SET OF TASKS:
**a)** In the financial markets interview, what are palladium and platinum now being used in?
**b)** Rewrite a passage of the financial markets interview, beginning at the words "We have also" and stopping after "are pushed higher.", with "catalytic converters" changed to "emission filters".

[[ SELECTED EXCERPT, beginning ]]

What awaits the most popular financial markets this year?
Q: What do you foresee the best-performing markets to be in 2020?
A: In the current climate it is very difficult to identify the best-performing markets for the rest of the year, given the strong hit from the Covid-19 outbreak during the first quarter. A market fallout such as the one we have recently witnessed often provides good investment opportunities, if investors make the right decisions at the right time.
The gold market is perhaps one of the most promising markets this year, when looking at it from a historical point of view. The precious metal has been used as a safe-haven asset for centuries during times of market panic and uncertainty. Some investors prefer to hold cash amid a crisis such as the one we are currently witnessing. However, the fear the disease is spreading is also causing investors to turn to gold as a refuge, as global equities could take a long time to recover.
We have also seen production shortfalls in both palladium and platinum. However, these are now being used in catalytic converters attached to vehicle exhausts to reduce harmful engine emissions. This may help both metal prices rise again, and perhaps reach record highs before the end of the year. If there is a strong recovery of the auto market, there is a risk miners may not be able to meet the soaring demand, as the prices of the two precious metals are pushed higher.
Q: How will the coronavirus continue to impact the global economy?

[[ SELECTED EXCERPT, end ]]
[[ RECORDED INFORMATION, beginning ]]

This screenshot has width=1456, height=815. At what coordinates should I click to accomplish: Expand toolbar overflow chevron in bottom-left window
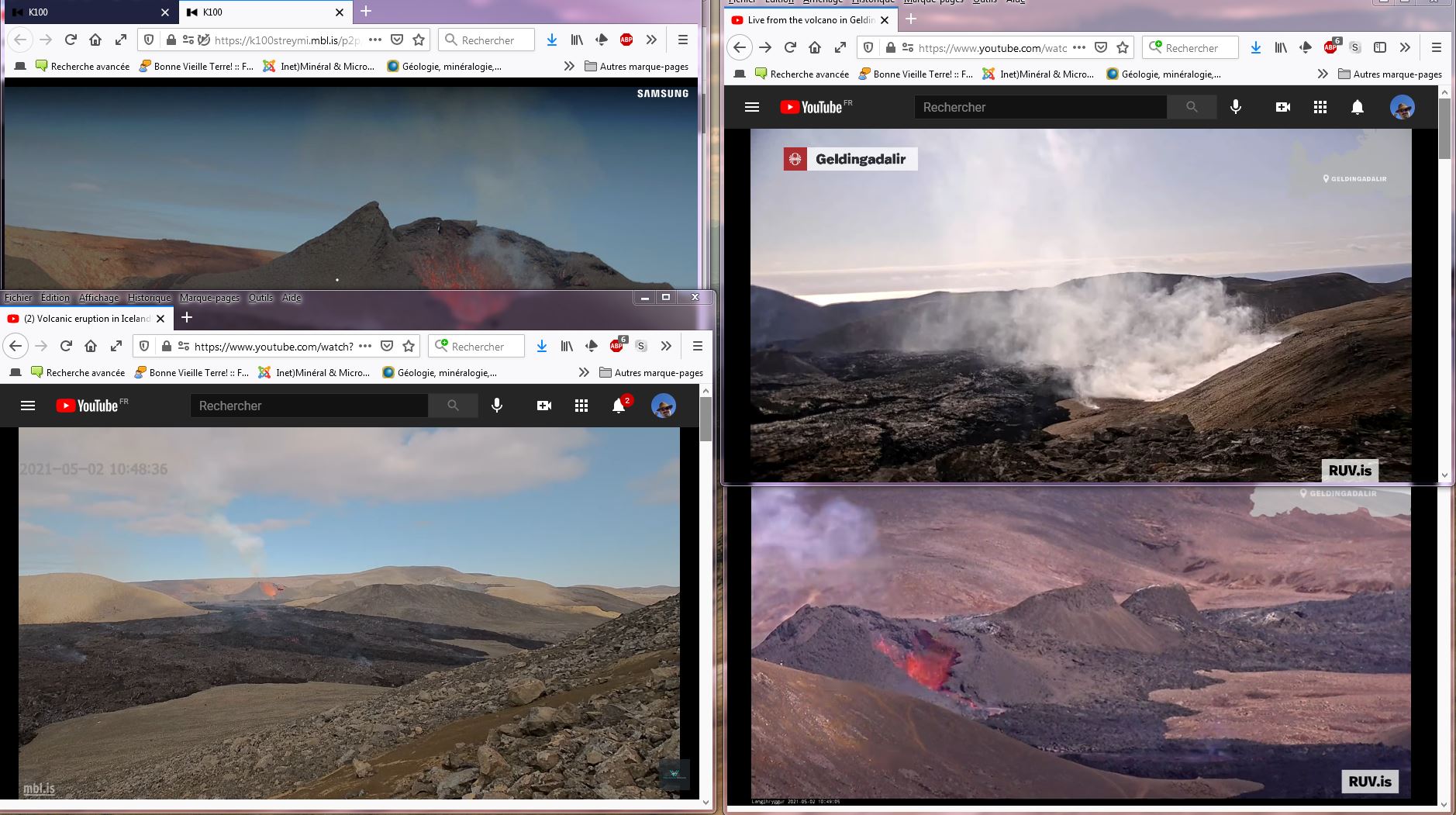point(666,346)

[[ RECORDED INFORMATION, end ]]

ANSWERS BY ITEM:
**a)** They are being used in catalytic converters attached to vehicle exhausts to reduce harmful engine emissions.

**b)**
We have also seen production shortfalls in both palladium and platinum. However, these are now being used in emission filters attached to vehicle exhausts to reduce harmful engine emissions. This may help both metal prices rise again, and perhaps reach record highs before the end of the year. If there is a strong recovery of the auto market, there is a risk miners may not be able to meet the soaring demand, as the prices of the two precious metals are pushed higher.